Ship dynamics models are the foundation to predict ship movement. Traditionally, mechanism-driven models have low accuracy and data-driven models have high data dependency. Thus, a novel mechanism-data dual-driven method is proposed to address the above problems. An MMG model is constructed to generate virtual data for the offline identification. An online model is established with reference to the offline model. The online model is trained by two state-of-the-art online algorithms, kernel adaptive projection and projection support vector machine. It has been verified that the proposed method can improve the prediction accuracy and reduce the data dependency.

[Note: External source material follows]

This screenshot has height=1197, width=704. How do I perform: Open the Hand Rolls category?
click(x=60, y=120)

In recent years, ship motion control technology has been widely used in the maritime autonomous surface ship (MASS). Before application, the control system should be tested to ensure sailing safety. Accurate ship dynamics model is the basis of testing platform (Liu et al.,2024). The accuracy of the traditional mechanism model is usually unsatisfactory due to the incomplete expression of the nonlinear hydrodynamic items. Moreover, it is difficult to consider the environmental disturbances and scale effect in the mechanism model (Shen et al., 2023). System identification is an efficient and low-cost modelling method. Besides, the method can be directly applied to full-scale ship to avoid the scale effect.

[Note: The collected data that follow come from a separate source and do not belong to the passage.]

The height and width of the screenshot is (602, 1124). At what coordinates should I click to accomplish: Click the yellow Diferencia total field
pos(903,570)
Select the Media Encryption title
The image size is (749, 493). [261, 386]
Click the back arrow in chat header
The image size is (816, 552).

Lots of researches on ship dynamics model identification aim at obtaining parameters. The competitive methods include ridge regression method (Yoon et al., 2007), frequency domain spectrum analysis (Bhattacharyya and Haddara, 2006), backstepping (Casadoetal., 2007) and Bayesian approach (Xue et al., 2020). Because of the satisfactory generalization performance and the global optimality of solutions, support vector machine (SVM) and its extended version have been widely applied in the field of ship manoeuvring. Luo and Zou (2009) first applied SVM to identify the hydrodynamic coefficient of 3 degrees of freedom (DOF) Abkowitz model. Based on the reference parameters from SVM identification, Meng et al.(2022) further optimized them by a modified grey wolf optimizer to improve the model accuracy. Zhu et al. (2019) enhanced the global optimization capability of SVM by using artificial bee colony algorithm to optimize hyperparameters. Considering roll, Wang et al. (2013) obtain 4 DOF ship dynamics model by least square support vector machine (LS-SVM). Before identifying parameters by LS-SVM, Hu et al. (2021) used wavelet threshold denoising to preprocess train data, which can reduce parameter drift and improve generalization performance.